• [RAW DATA]
[Start of Attachment]
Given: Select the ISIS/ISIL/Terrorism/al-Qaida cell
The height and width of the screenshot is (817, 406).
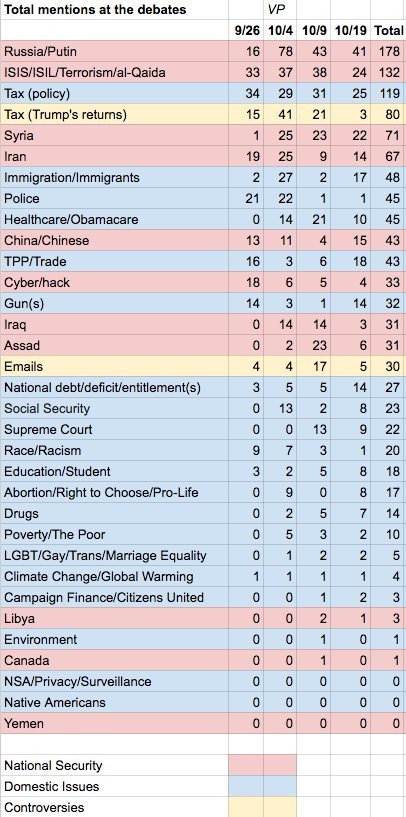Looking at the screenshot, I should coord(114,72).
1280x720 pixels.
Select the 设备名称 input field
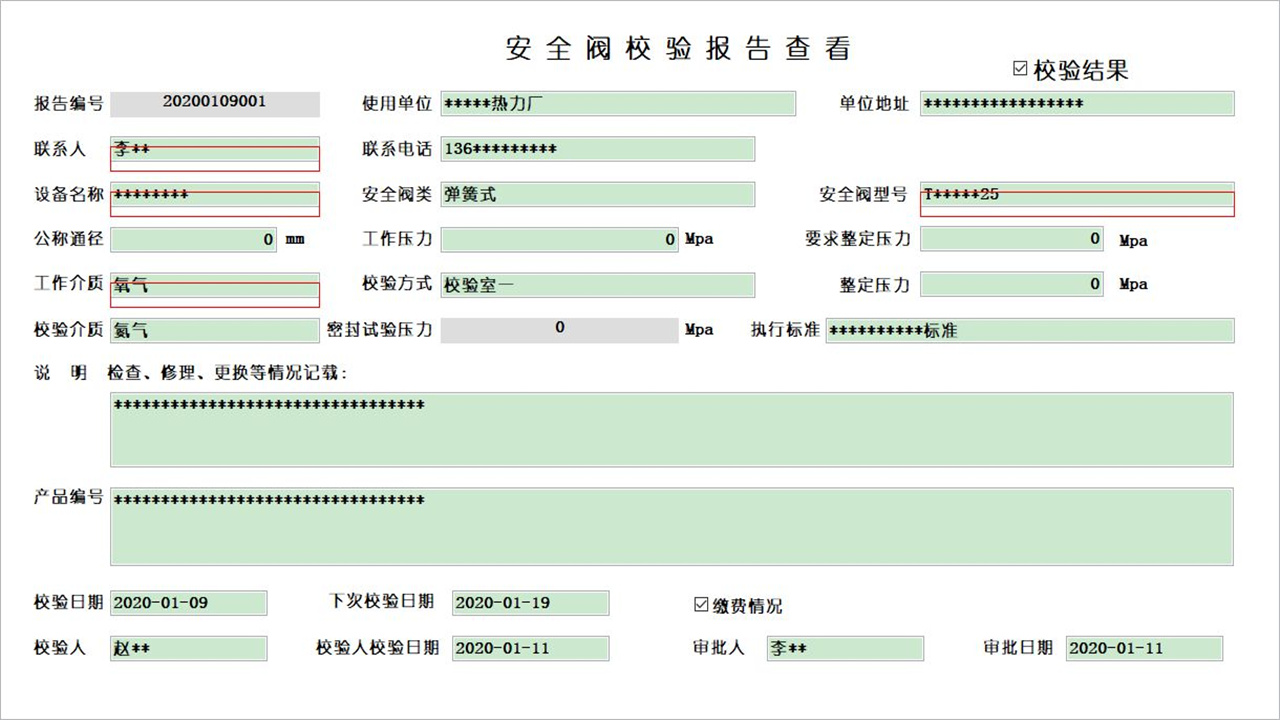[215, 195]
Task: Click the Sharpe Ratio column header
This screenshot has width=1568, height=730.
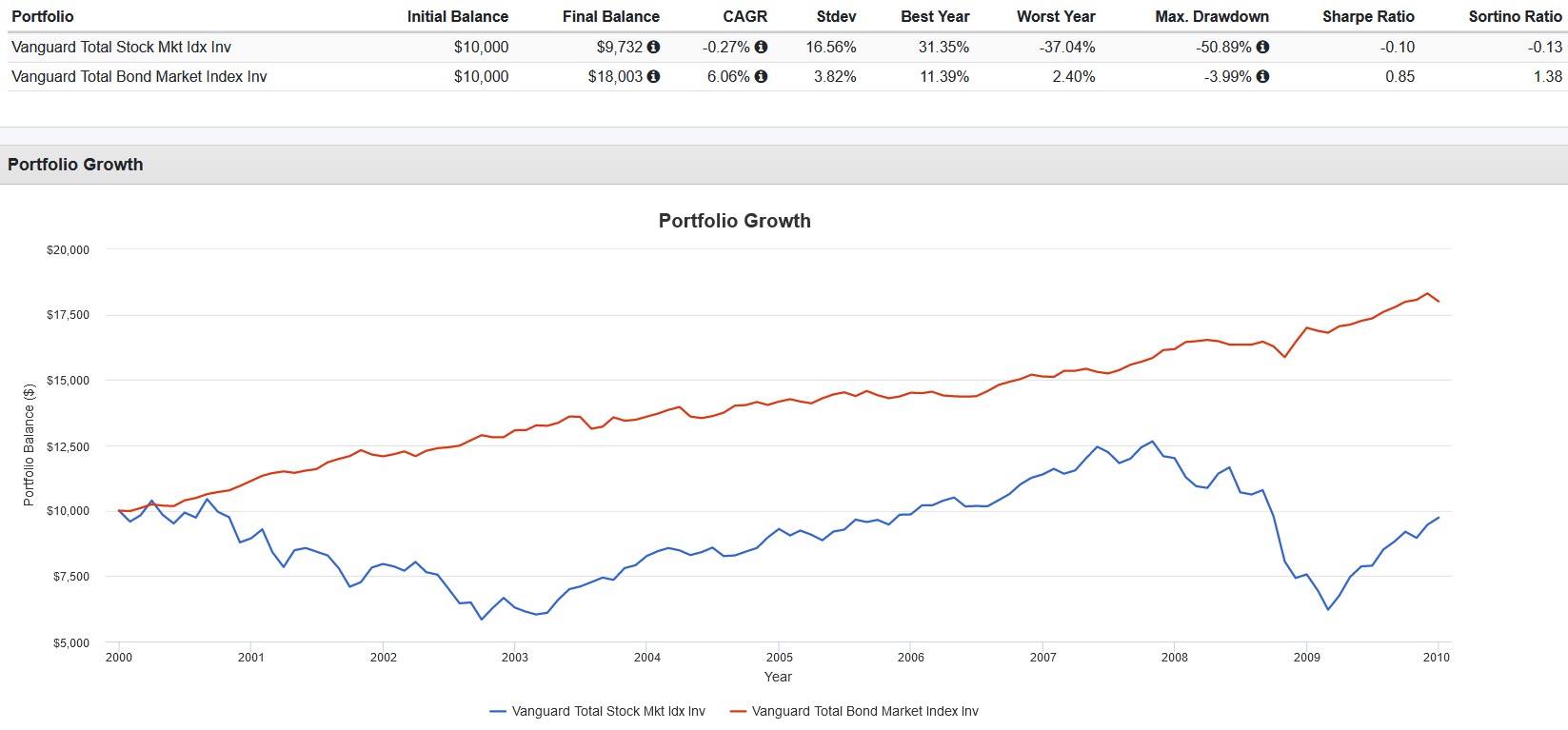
[End of Attachment]
• [THE PROBLEM]
Repeat the records above exactly, without any pictures.

• [SOLUTION BELOW]
Given: Select the ISIS/ISIL/Terrorism/al-Qaida cell
The height and width of the screenshot is (817, 406).
Looking at the screenshot, I should coord(114,72).
1280x720 pixels.
Select the 设备名称 input field
[215, 195]
Task: Click the Sharpe Ratio column header
This screenshot has width=1568, height=730.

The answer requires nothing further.